Sri Lankan CX-3 diesel owners report 17–20 km/L mixed driving — exceptional for a diesel SUV but a step behind the petrol hybrids in the same class:

VehicleReal km/L
Honda Vezel Hybrid25
Toyota Yaris Cross Hybrid28
Mazda CX-3 Diesel18

At LKR 297/L diesel (vs LKR 388/L petrol), the per-kilometre fuel cost works out:

  • CX-3 Diesel: LKR 16.5/km
  • Vezel Hybrid: LKR 15.5/km
  • Yaris Cross Hybrid: LKR 13.9/km

Over 60,000 km of ownership, the CX-3 spends roughly LKR 60,000 more on fuel than the Vezel and LKR 156,000 more than the Yaris Cross.
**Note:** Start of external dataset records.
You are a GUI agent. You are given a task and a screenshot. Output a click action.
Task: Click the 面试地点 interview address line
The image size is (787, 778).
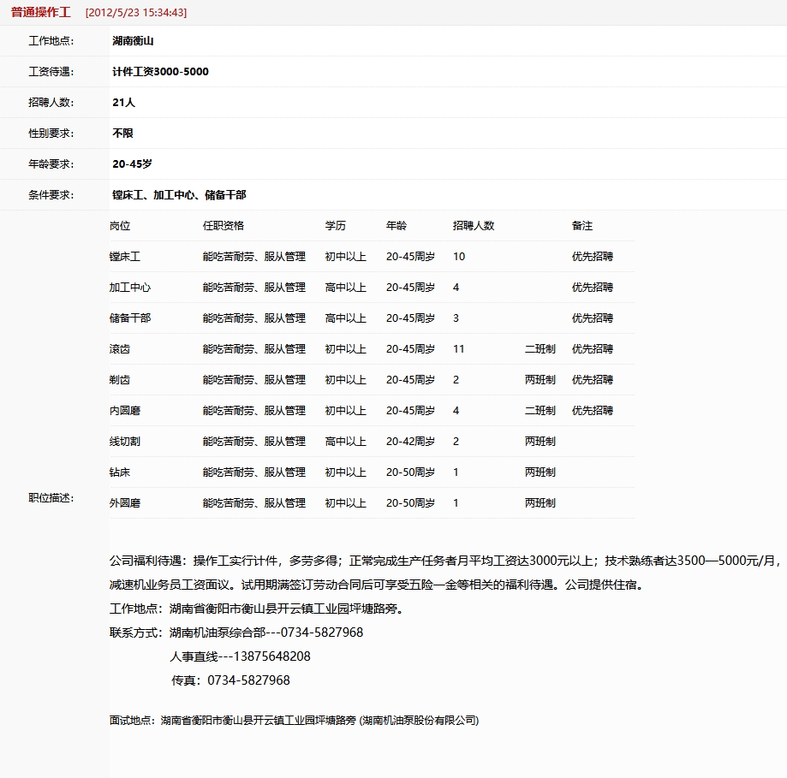[x=294, y=721]
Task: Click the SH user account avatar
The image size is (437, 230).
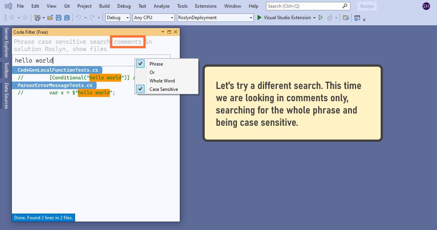Action: [426, 6]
Smaller margins than the diesel-vs-petrol comparison usually suggests because diesel is meaningfully cheaper per litre in Sri Lanka.
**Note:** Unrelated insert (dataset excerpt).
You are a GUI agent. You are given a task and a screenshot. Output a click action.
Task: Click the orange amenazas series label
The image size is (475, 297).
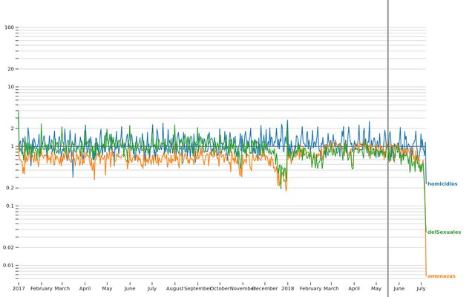[441, 276]

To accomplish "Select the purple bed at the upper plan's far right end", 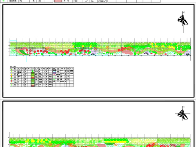I will pyautogui.click(x=188, y=53).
Sri Lanka tax math (2020 CX-3 XD Touring, JPY 1.6M auction)

LineAmount (LKR)
CIF (LKR)3,655,000
CID (20%)731,000
Surcharge365,500
Excise (1,800 × 5,500 — diesel 1,501–2,000cc)9,900,000
Luxury (CIF below threshold)0
VAT base14,997,000
VAT (18%)2,699,000
Business + service costs445,000
Landed selling price~LKR 17.8M

The diesel excise — LKR 9.9M on this example — is the structural reason a CX-3 costs similar money to a Vezel hybrid despite a substantially lower auction CIF. The 1,800cc diesel sits in the LKR 5,500/cc band; the 1,500cc petrol hybrid sits in LKR 1,500/cc band. That’s a LKR 7.65M excise gap on the largest tax line.

For a like-for-like driving experience comparison, the CX-3 diesel and Vezel hybrid land at roughly LKR 17–18M for 2020 examples. The CX-3 Skyactiv-X petrol variant (where you can find one in JDM auctions) lands meaningfully cheaper because of the lower petrol-hybrid excise band, but inventory is limited.
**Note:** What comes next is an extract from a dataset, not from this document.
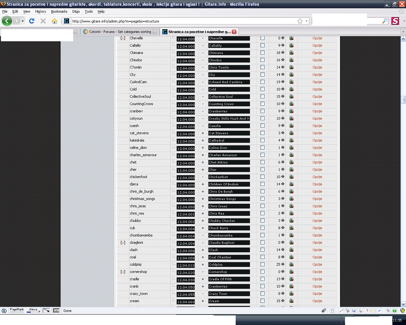Jump to Chimaira category via arrow icon

[x=283, y=53]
DPF maintenance — the diesel-specific consideration

Modern Skyactiv-D engines use a Diesel Particulate Filter (DPF) that captures soot particles from combustion and burns them off in a regeneration cycle. For Sri Lankan urban use, two things matter:

  1. Highway-cycle regeneration — DPFs need occasional 80+ km/h driving to complete a regen. Pure city use can clog the DPF over time. Owners who drive only in Greater Colombo should plan for a monthly highway run (E01 expressway is ideal).
  2. Diesel quality — Sri Lankan low-sulphur diesel is now widely available at Lanka IOC and most CEYPETCO stations. Avoid generic stations on long trips.

For city-only buyers, a CX-3 petrol-hybrid (where available) avoids the DPF maintenance discipline entirely.

Auction-sheet notes for the CX-3

  • Target grade: 4 or 4.5
  • Watch for: stone-chip damage on the front lip (CX-3s are aerodynamic with low ground clearance up front), DPF service-record evidence (look for DPF再生 notes)
  • Common issues: glow-plug failures on diesel variants past 100k km (cheap to fix); occasional infotainment software glitches (resolvable via dealer)
  • Auction-sheet note: Mazda 8-speed automatics in newer CX-3 examples (2021+) need fluid-change service at 60k km; verify documentation

CX-3 vs CX-30 — when to step up

The Mazda CX-30 is the slightly larger CX-3 successor, sharing the Mazda 3 platform. CX-30 lands LKR 3–5M more than equivalent CX-3 grade and offers more rear-seat space and a 100% redesigned infotainment system. For buyers who want the Mazda driving experience but found the CX-3 too tight in the back, the CX-30 is the structurally right step up. See CX-3 vs CX-30.

Verdict

8/10 for the driver-buyer. The CX-3 wins on driving feel; loses on resale and rear-seat space to the Vezel. For the Sri Lankan upgrader who genuinely values how a car drives — and who’s willing to accept the diesel maintenance discipline — the CX-3 is the structurally right pick. For volume buyers, the Vezel is still the safer call.